Luke pulled up to the curb. “Don’t tell Mom about all that.”
Timothy, his gangly little brother, glanced at him in the mirror. “I thought you were in trouble.”
“Trouble? Me?” Luke pushed Tim on the knee. “Never. Sorry you’re late.”
His brother opened his mouth to say something but thought better of it. He gathered up the bags at his feet. “You want me to use your lucky rag?”
“Only on my helmet.” Luke produced a scrap of old denim. “Don’t go spreading that luck around.”
“Why don’t the school just pay people to do this? They act like they don’t got stacks.”
“It’s tradition. Get the hell out of here.”
Luke waited at the curb until his brother’s friend let him into a little house north of town. Through the front door Luke could see that a few other middle schoolers were already hard at work inside. Forty helmets, forty pairs of sneakers, were spread down a long dining table, all waiting to be shined to a high gloss for the game tomorrow night.
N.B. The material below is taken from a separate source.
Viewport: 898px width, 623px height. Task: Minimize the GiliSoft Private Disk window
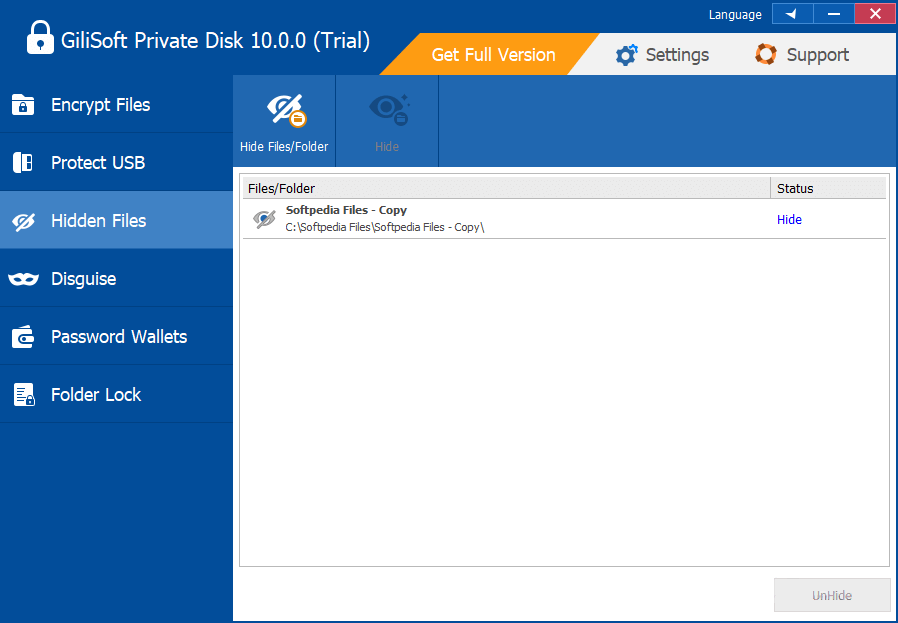pos(833,14)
Luke knew it was no good trying to pretend that a sight like this didn’t make him a little tipsy with pride. Unlike Dylan Whitley, Luke had always cared for traditions, ceremony, heritage. Ironic maybe, considering the direction in which his heart had always pointed, but Luke was a Texas boy through and through.
Strange, he thought, that Joel hadn’t asked him the obvious questions.
Fuck that guy for wasting his time. Luke was impatient to taste some of this town’s devotion for himself. He was ready to awaken in the mornings to find messages waiting on his phone. The second the front door of the house closed Luke’s hands began to shake on the wheel.
He texted Garrett Mason: Ready.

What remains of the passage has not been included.